Under clause 8.3, the requirement is for the organisation to implement the information security risk treatment plan and retain documented information on the results of that risk treatment. This requirement is therefore concerned with ensuring that the risk treatment process described in clause 6.1, are actually taking place. This should include evidence and clear audit trials of reviews and actions, showing the movements of the risk over time as results of investments emerge (not least also giving the organisation as well as the auditor confidence that the risk treatments are achieving their goals).

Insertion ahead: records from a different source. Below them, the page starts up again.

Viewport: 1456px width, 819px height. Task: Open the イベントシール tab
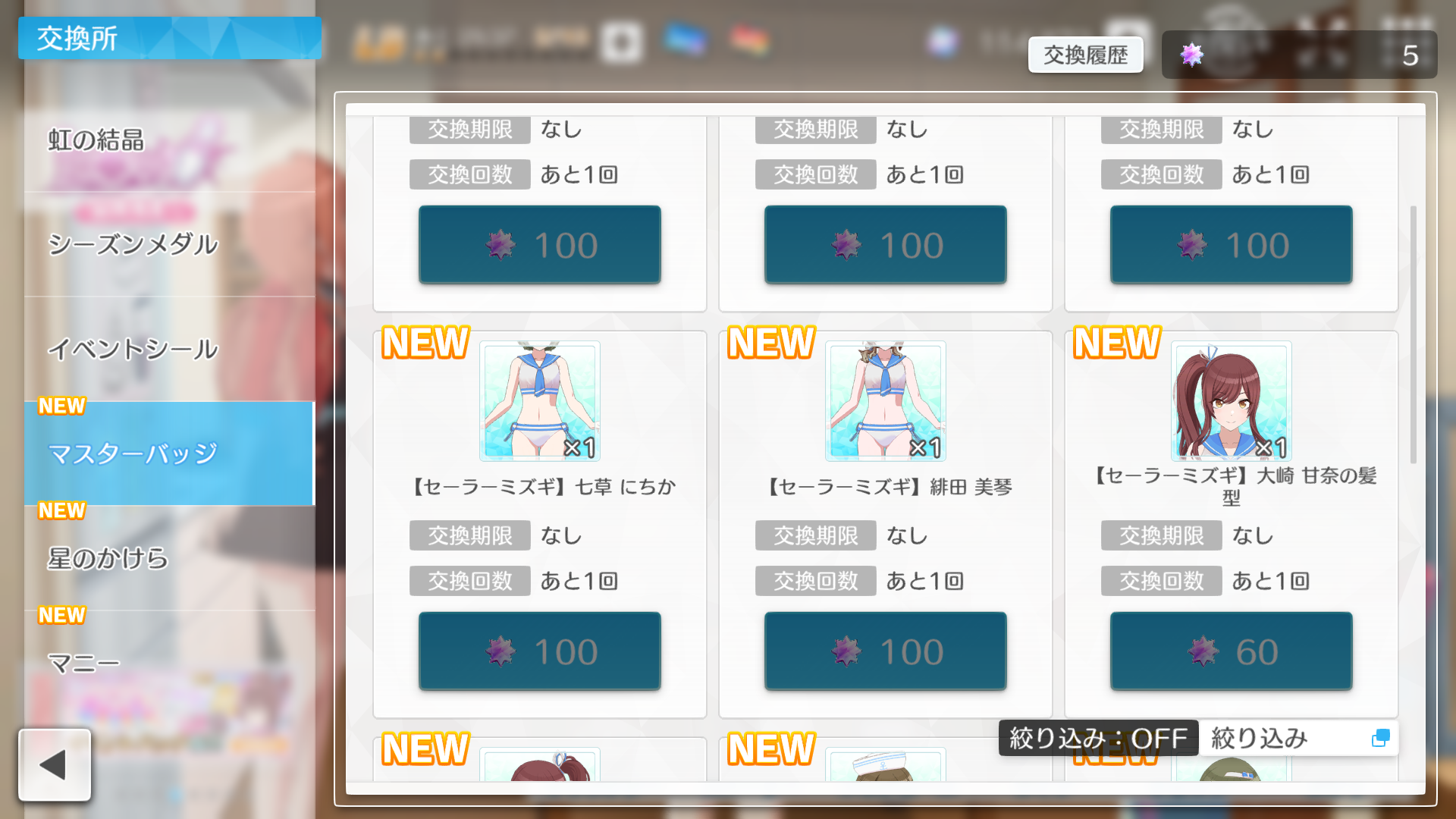point(170,349)
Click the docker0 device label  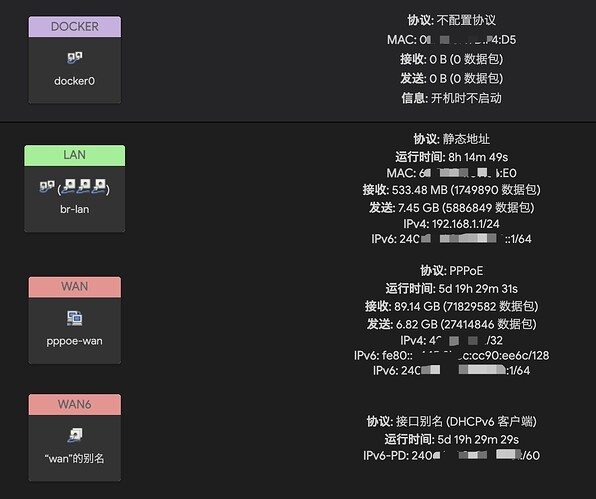pos(74,81)
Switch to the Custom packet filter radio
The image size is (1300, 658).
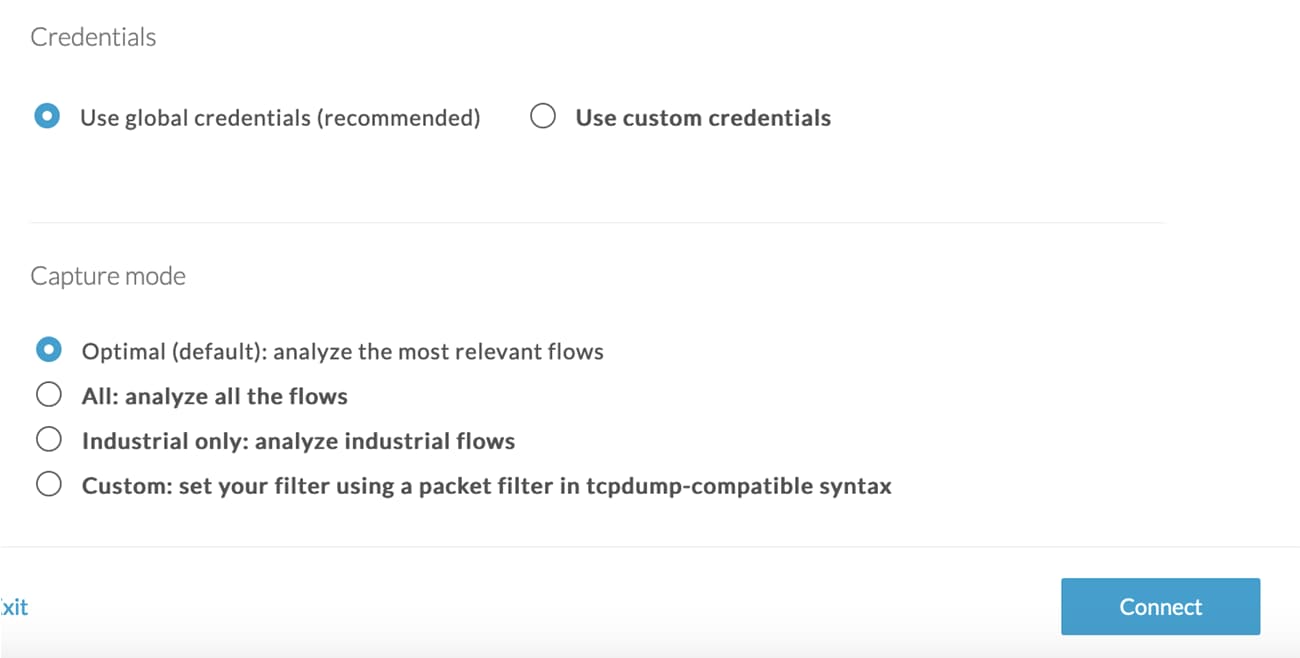point(48,485)
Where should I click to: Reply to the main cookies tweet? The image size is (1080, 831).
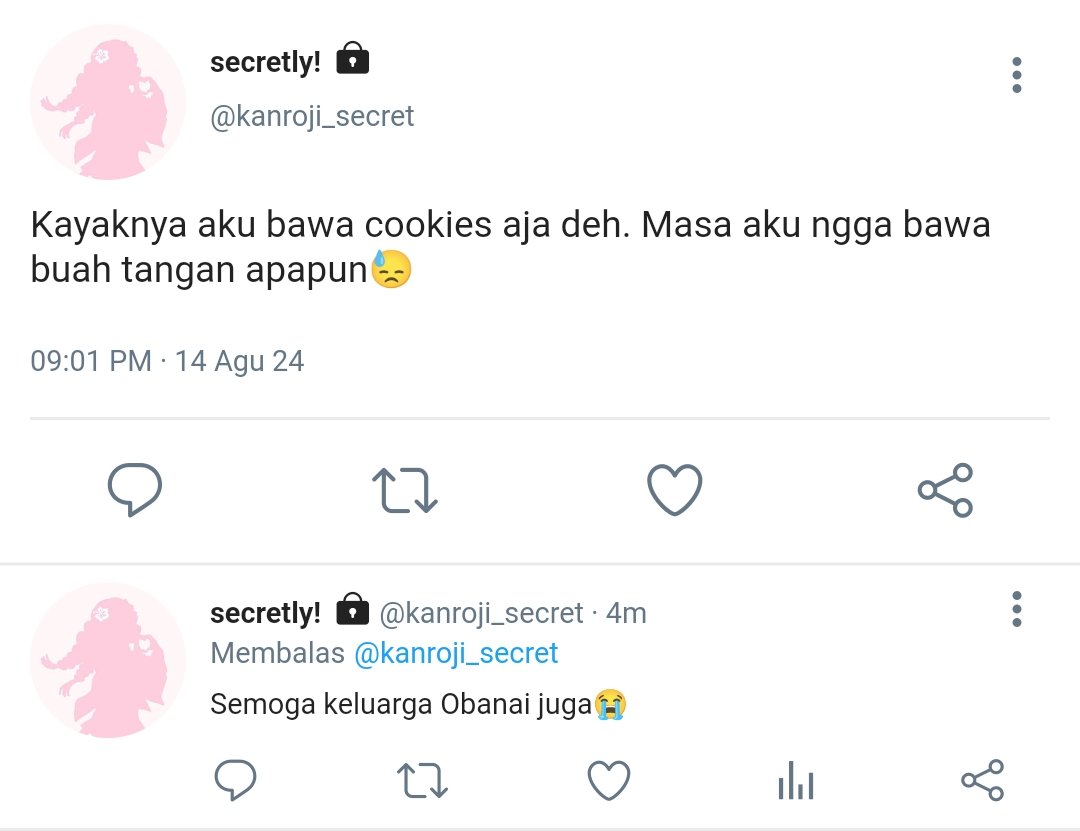[x=135, y=490]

ISO 27001 clause 9.1 requires organisations to evaluate how the ISMS is performing and look at the effectiveness of the information security management system. If the organisation is seeking certification for ISO 27001 the independent auditor working in a certification body associated to UKAS (or a similar accredited body internationally for ISO certification) will be looking closely at the following areas:
- What it has decided to monitor and measure, not just the objectives but the processes and controls as well
- How it will ensure valid results in the measuring, monitoring, analysis and evaluation
- When that measurement, monitoring, evaluation and analysis takes place and who does it
- How the results get used
Like everything else with ISO/IEC standards including ISO 27001 the documented information is all important – so describing it and then demonstrating that it is happening, is the key to success!

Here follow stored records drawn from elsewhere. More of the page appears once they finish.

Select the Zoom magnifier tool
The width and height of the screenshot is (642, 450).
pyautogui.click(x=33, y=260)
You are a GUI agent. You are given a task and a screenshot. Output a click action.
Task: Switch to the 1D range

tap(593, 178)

Clause 9.2 of ISO 27001 says that the organisation shall conduct internal audits at planned intervals to provide information on whether the information security management system:
- Conforms to the organisation’s own requirements for its information security management system; and meets the requirements of the ISO 27001 international standard;
- Whether the ISMS is effectively implemented and maintained
It is the responsibility of senior management to conduct the management review for ISO 27001. These reviews should be pre-planned and often enough to ensure that the information security management system continues to be effective and achieves the aims of the business. ISO itself says the reviews should take place at planned intervals, which generally means at least once per annum and within an external audit surveillance period. However with the pace of change in information security threats, and a lot to cover in management reviews, our recommendation is to do them far more frequently, as described below and ensure the ISMS is operating well in practise, not just ticking a box for ISO compliance.

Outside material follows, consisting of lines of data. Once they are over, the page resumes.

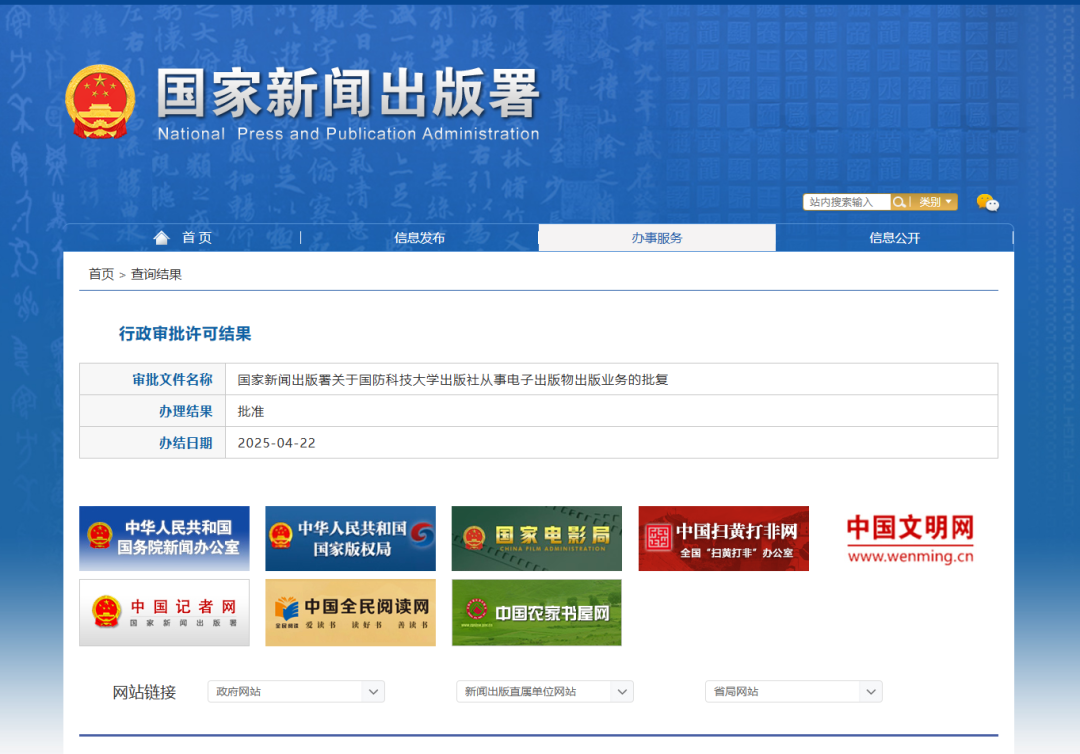Viewport: 1080px width, 754px height.
Task: Select the 办事服务 navigation tab
Action: point(656,238)
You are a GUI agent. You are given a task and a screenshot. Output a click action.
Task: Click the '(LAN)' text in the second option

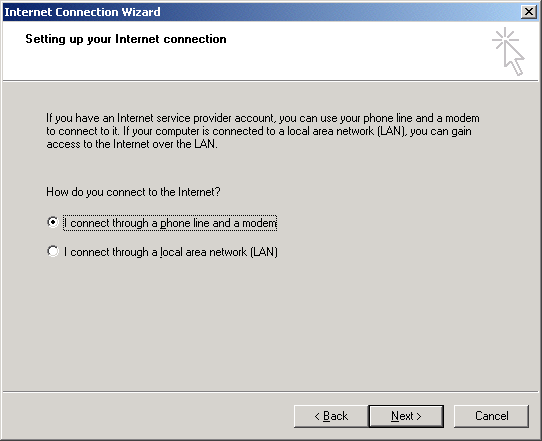264,252

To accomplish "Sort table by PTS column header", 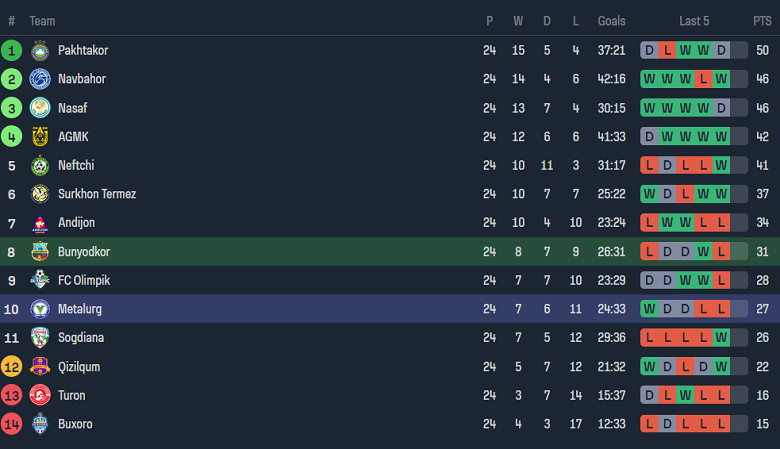I will [762, 21].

Clause 10.1 is part of the improvement requirement within ISO 27001. It concerns the actions an organisation takes to address information security orientated nonconformities. The corrective action that follows form a nonconformity is also a key part of the ISMS improvement process that needs to be evidenced along with any other consequences caused by the nonconformity.
A large part of running an information security management system is to see it as a living and breathing system. Organisations that take improvement seriously will be assessing, testing, reviewing and measuring the performance of the ISMS as part of the broader led strategy, going beyond a ‘tick box’ regime. There are several mechanisms already covered within ISO 27001 for the continual evaluation and improvement of the ISMS.